**Working data:**
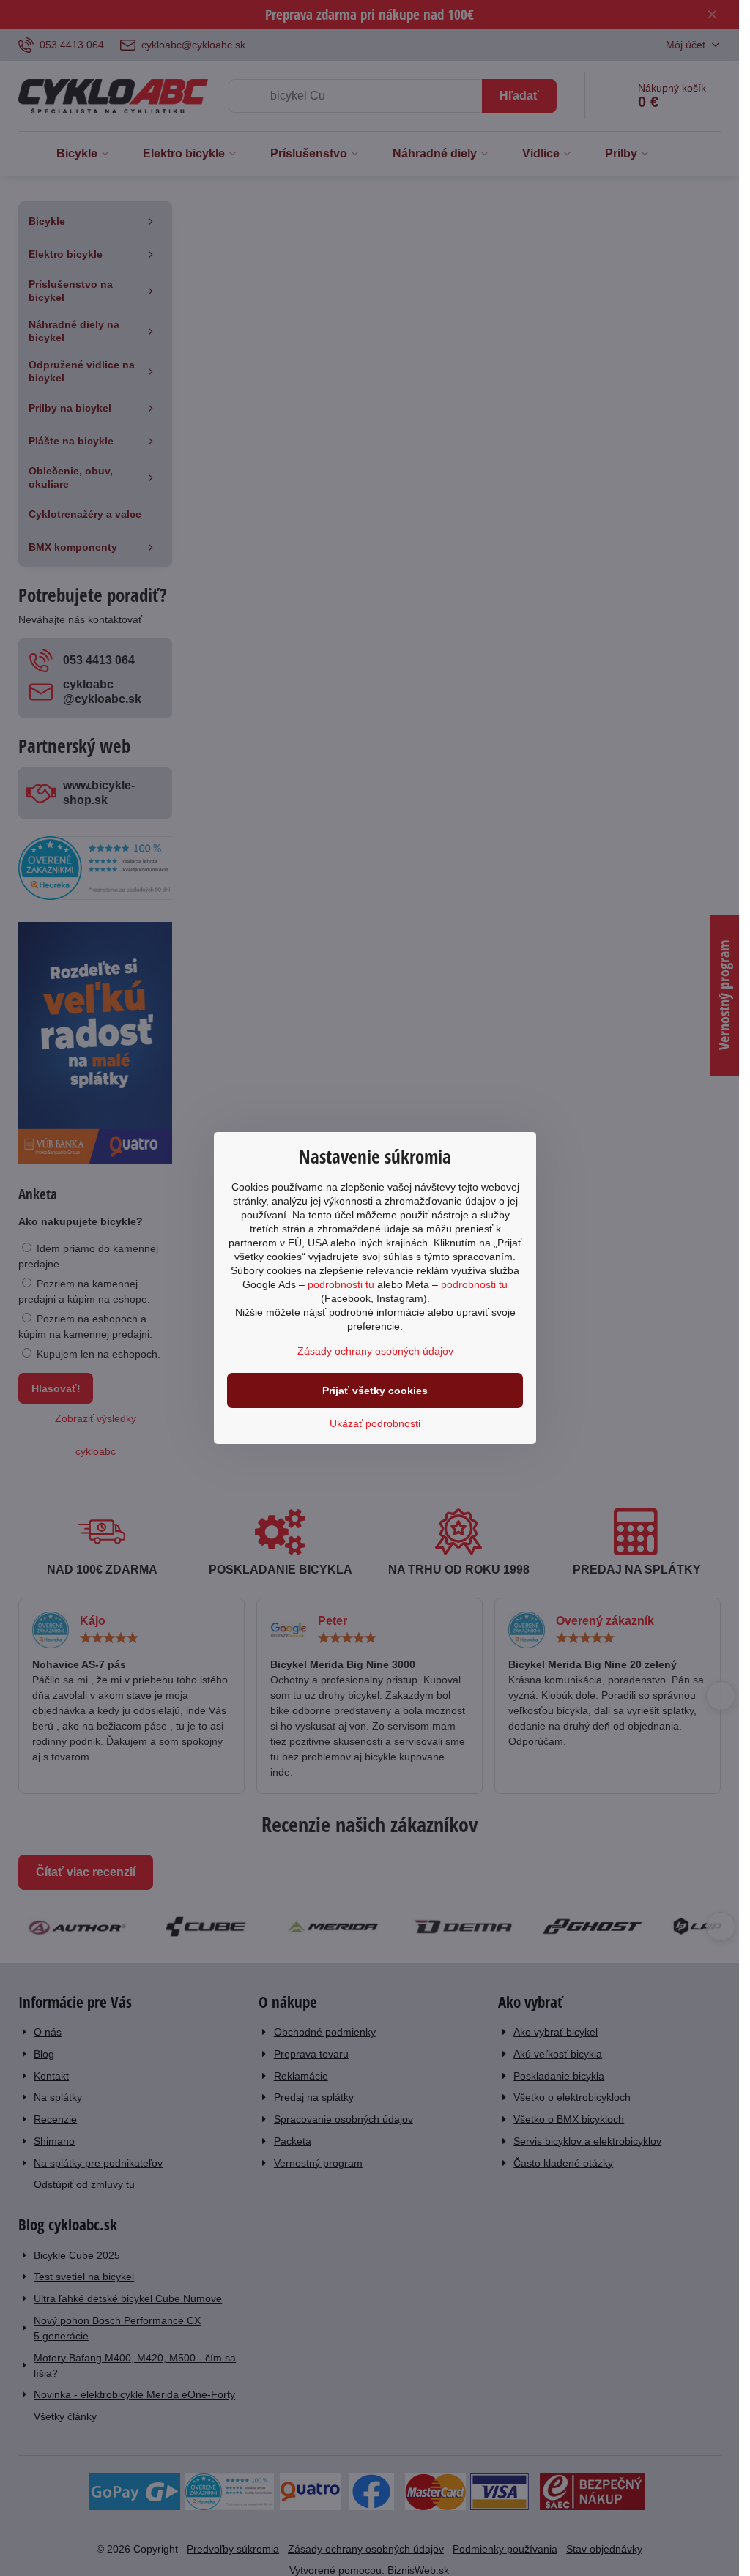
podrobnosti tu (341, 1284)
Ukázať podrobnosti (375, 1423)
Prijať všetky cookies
* * *
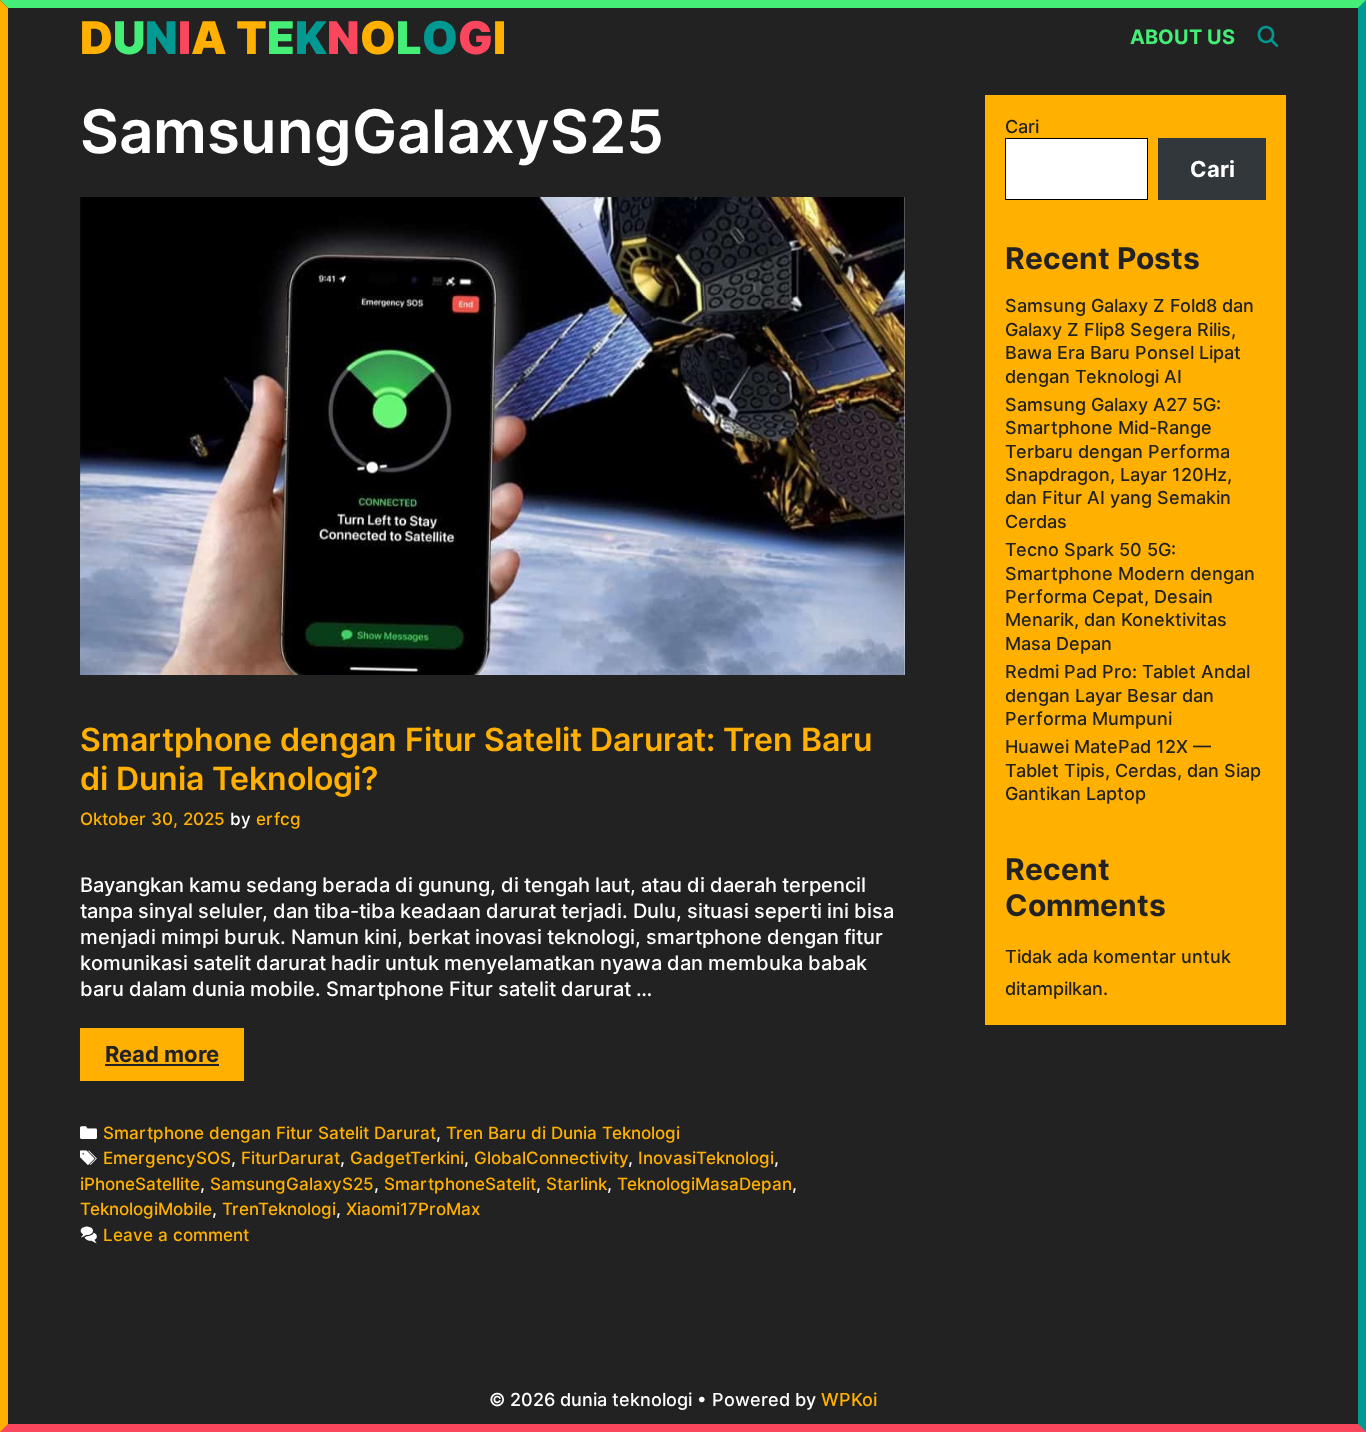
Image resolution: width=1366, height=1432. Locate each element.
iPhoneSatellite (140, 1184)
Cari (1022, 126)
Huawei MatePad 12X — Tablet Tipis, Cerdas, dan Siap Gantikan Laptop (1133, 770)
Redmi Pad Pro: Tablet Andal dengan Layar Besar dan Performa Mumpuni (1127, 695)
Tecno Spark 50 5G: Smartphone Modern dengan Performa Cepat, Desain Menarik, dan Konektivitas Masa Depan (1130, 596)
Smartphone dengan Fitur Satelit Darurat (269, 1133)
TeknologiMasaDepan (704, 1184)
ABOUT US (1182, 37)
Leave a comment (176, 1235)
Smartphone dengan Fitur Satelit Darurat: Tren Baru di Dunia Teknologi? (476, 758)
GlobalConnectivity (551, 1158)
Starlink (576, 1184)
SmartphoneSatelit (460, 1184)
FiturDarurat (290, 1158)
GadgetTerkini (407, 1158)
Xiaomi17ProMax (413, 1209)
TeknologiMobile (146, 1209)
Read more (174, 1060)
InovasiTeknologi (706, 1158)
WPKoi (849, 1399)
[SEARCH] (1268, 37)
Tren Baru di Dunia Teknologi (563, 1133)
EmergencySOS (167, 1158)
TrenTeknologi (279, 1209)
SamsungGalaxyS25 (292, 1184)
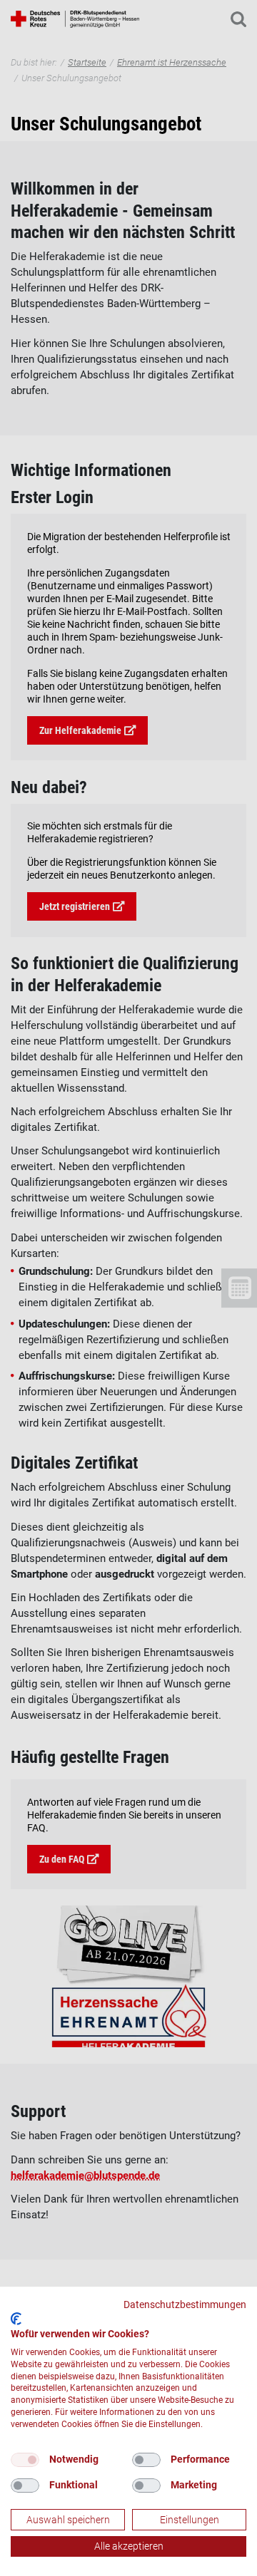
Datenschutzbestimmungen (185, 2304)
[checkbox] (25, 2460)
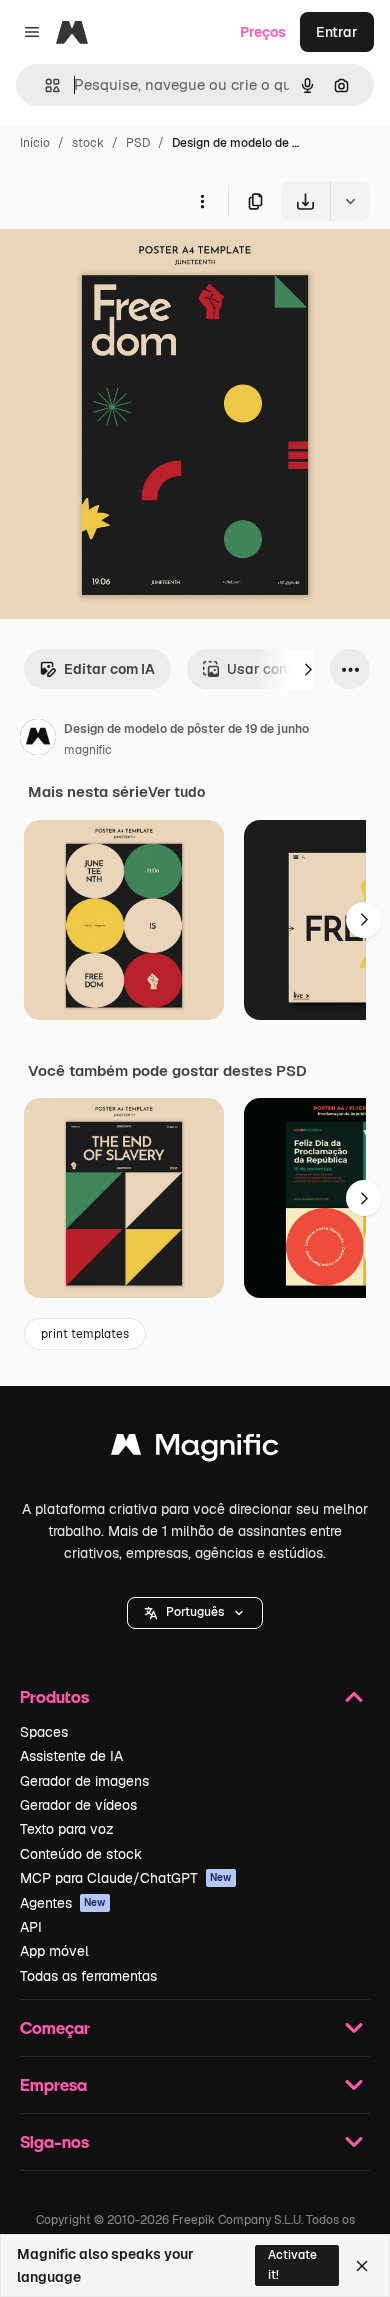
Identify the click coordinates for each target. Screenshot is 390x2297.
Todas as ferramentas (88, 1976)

**What you are asked to do:**
Retype the entries above exactly, but only from the line containing "podrobnosti tu (341, 1284)" through the line containing "Prijať všetky cookies", both included.

**Your solution:**
podrobnosti tu (341, 1284)
Ukázať podrobnosti (375, 1423)
Prijať všetky cookies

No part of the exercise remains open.